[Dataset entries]
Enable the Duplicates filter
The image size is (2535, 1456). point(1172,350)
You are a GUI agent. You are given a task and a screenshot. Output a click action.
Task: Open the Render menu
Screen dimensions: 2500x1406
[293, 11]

• TASK GOAL: Word for word, reproduce every record shown above.

• SOLUTION FOR THIS EXERCISE:
Enable the Duplicates filter
The image size is (2535, 1456). point(1172,350)
You are a GUI agent. You are given a task and a screenshot. Output a click action.
Task: Open the Render menu
Screen dimensions: 2500x1406
[293, 11]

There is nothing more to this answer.